The Data Framework
Market insight equals data. With this information coming across multiple channels, the first fundamental hurdle that companies have to resolve is setting up a consistent data framework. "One of the big dangers we have seen over the course of history ... is companies will create a brand new silo dedicated" to each new channel that emerges, Herman says.
But to really optimize creative, you need to avoid creating what he calls "multiple towers of Babel." Marketers need consistent recognition of customers and even prospects across channels.
From the creative professional's perspective, Feinstein agrees, noting that today's creative team needs to be able to translate data into a highly meaningful messaging platform that can spread across all channels. And that, he says, takes good analytics to pull out the insights.
For the time being, there's no lack of data available for marketers to plug into analytics software and spreadsheets. Of course, not all of it is going to be useful in every segmentation scheme or marketing challenge. But both Feinstein and Herman caution against bringing any preconceived notions to the analytics process. "The principle driver is you just never know what the predictive variable, or variables, is going to be. By instinct, never want to rule out any data," Herman explains.

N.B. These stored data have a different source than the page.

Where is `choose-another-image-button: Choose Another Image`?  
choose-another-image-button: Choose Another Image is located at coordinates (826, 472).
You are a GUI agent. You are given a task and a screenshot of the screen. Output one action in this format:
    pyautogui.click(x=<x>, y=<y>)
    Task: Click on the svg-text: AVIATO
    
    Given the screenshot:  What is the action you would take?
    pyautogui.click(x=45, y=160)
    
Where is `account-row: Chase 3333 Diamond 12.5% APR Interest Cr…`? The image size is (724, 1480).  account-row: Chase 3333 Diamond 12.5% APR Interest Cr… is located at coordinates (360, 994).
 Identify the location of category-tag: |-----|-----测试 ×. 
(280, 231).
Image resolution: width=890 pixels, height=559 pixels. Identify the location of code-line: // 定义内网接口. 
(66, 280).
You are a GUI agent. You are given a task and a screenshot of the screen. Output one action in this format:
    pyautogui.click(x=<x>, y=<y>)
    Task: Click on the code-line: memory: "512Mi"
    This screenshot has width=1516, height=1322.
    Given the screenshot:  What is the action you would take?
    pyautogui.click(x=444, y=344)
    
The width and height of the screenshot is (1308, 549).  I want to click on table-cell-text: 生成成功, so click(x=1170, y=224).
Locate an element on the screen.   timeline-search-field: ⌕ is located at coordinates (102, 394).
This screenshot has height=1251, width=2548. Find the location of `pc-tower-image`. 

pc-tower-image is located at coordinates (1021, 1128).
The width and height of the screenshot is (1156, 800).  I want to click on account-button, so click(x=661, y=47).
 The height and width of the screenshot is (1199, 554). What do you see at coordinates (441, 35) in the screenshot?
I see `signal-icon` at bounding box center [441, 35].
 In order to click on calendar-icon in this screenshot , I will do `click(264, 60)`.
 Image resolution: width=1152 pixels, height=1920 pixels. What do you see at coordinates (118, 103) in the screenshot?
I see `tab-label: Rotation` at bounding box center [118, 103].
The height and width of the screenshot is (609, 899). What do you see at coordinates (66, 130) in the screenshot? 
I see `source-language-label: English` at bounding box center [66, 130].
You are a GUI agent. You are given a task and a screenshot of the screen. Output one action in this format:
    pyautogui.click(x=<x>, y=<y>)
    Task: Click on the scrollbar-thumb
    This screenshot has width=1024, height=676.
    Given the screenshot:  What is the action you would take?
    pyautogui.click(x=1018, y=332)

He takes it a step further, pointing out that a creative professional might see something in a list of descriptive elements for an audience that sparks the focus of the creative execution, and that idea might never have come to the statistician running the analytics process.
While the emphasis of most marketing challenges is on the predictive power of data, Herman adds that the efficacy of creative versioning comes down to the descriptive qualities of the data to build an accurate, meaningful picture for the creative group to capture. "That's the real balancing act," he states.